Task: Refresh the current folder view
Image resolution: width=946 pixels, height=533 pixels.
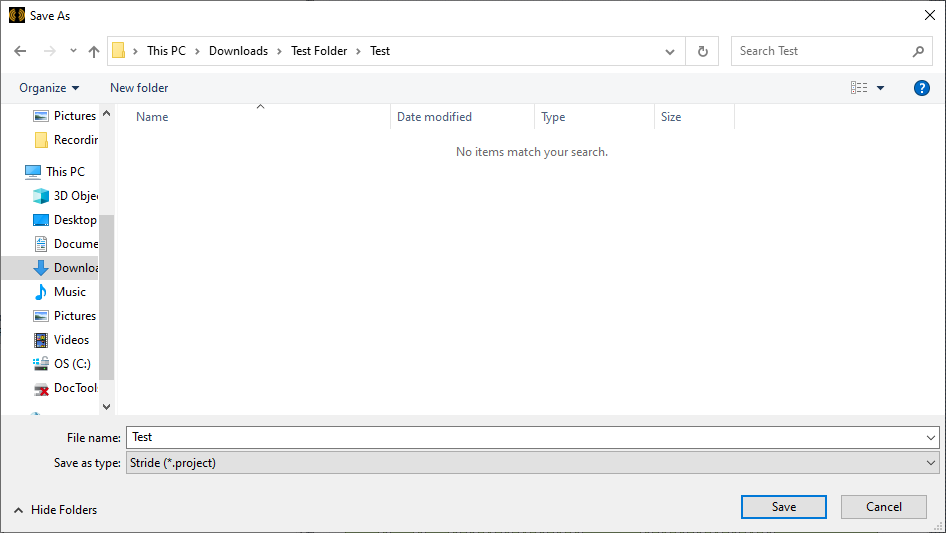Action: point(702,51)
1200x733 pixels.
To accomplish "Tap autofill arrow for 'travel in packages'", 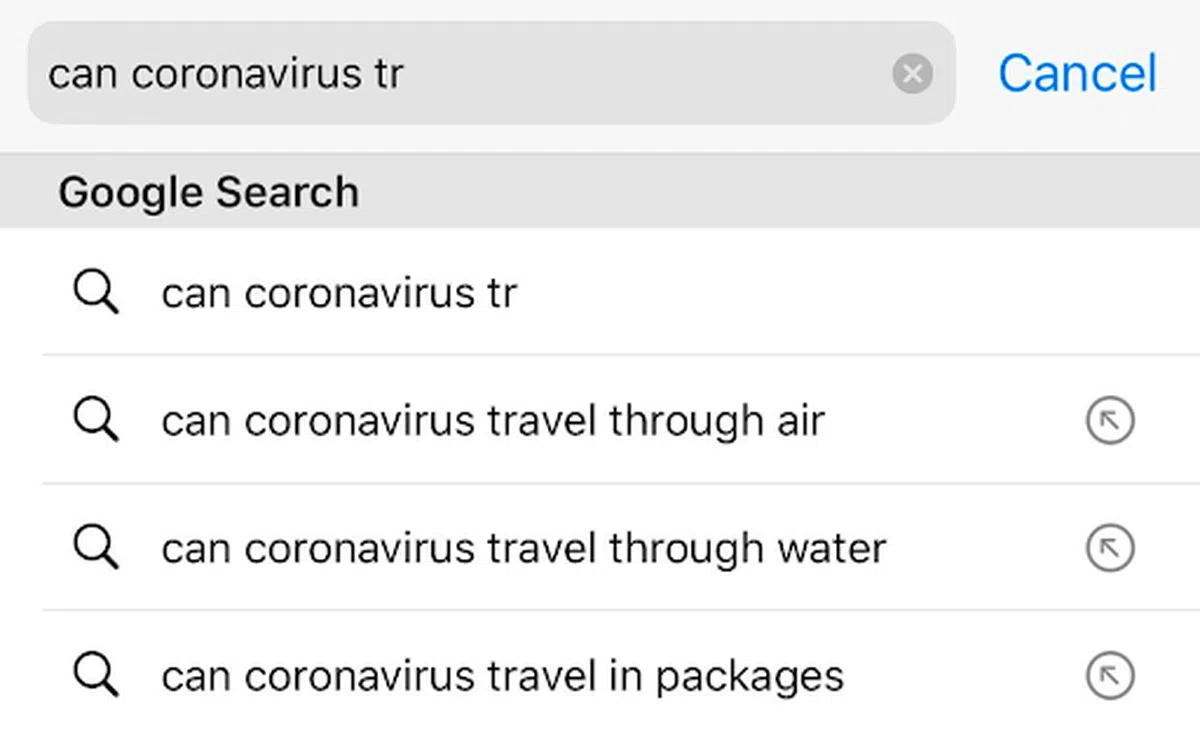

● **What to do**: Above are the records; copy them exactly without the pictures.

● **Written answer**:
Task: Refresh the current folder view
Image resolution: width=946 pixels, height=533 pixels.
Action: point(702,51)
1200x733 pixels.
To accomplish "Tap autofill arrow for 'travel in packages'", 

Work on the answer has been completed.